IRS Payment Penalties

If you have not payed the taxes that you owe the IRS and aren't filing bankruptcy on tax debt, then the amount that you owe is going to be increased substantially. The longer that you go without making these payments, the more money that you are going to end up owing. As this is the case, you need to make an effort to pay as much as you can as soon as you can. Making these payments will help relieve your tax debt and will get you back on the right track financially.

When it comes to penalties for the IRS, you need to take things very seriously. This is, after all, your money that is in question. Keep in mind that you may be assessed fees for paying your taxes late, but that you may also be assessed fees and penalties for actually filing your taxes late. If you want to make sure that you don't have to deal with any of these fees or penalties, then it is in your best interest to file and pay your taxes in a timely manner. It's really the only way to guarantee that you can hold on to more of your money.

Categories of Penalties

One common type of penalty that you may have to pay is a failure to file penalty. These penalties will be based on the time from when your tax return was due to the time that you actually end up filing your taxes. The IRS is going to charge you a 5% fee for each and every month that your tax return is late. If you don't file for an additional two months after the return is due, then you will need to pay 10% of the balance that you owe in penalties.

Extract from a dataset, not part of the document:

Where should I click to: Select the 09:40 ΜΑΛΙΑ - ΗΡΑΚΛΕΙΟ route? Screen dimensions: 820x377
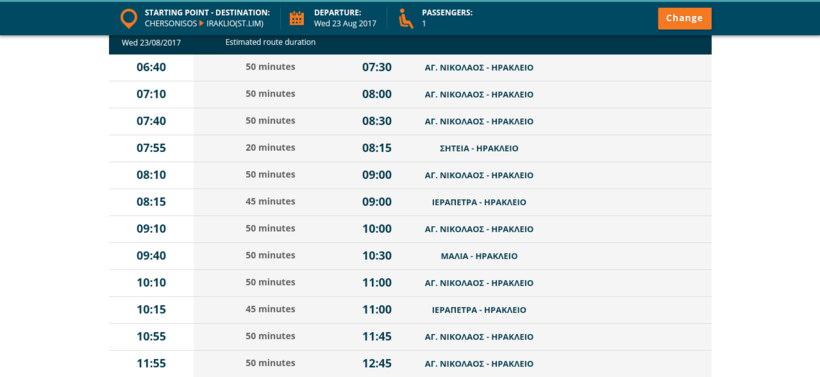[x=479, y=256]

Another type of penalty that you have to pay is a failure to pay penalty. This is going to be calculated based on the amount of tax that you actually owe to the IRS. You're going to be charged 0.5% of the balance that you owe for each month that your tax is not paid in full. This penalty is going to be assessed from the original payment deadline until you have paid off your taxes in full. Keep in mind that there is no limit to how large the penalties can grow on your taxes. If you don't pay for a long time, then the costs will continue to rise.

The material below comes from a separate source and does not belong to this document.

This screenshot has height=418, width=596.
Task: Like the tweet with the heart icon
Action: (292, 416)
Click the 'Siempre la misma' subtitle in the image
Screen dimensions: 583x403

The other type of penalty that you will need to pay is interest. These rates are subject to change, and they are going to be assessed quarterly, but you will have to pay interest for each day that your balance is not paid in full. These rates may change every three months, or four times a year, so you need to be aware of these changes. A lot times, people will end up paying a large amount in interest if they do not settle their tax debts as soon as possible.

Get Your Taxes Filed

One thing that you can do to reduce IRS payment penalties is to get your taxes filed as soon as possible. A lot of people put off doing this because they don't think that they can afford to pay what they owe. By not filing, you are only going to increase the amount of money that you owe overall. Give yourself a break and file as soon as you can. You may be able to come up with a payment option that will work for your financial situation. Speaking to the IRS is better than just letting things go.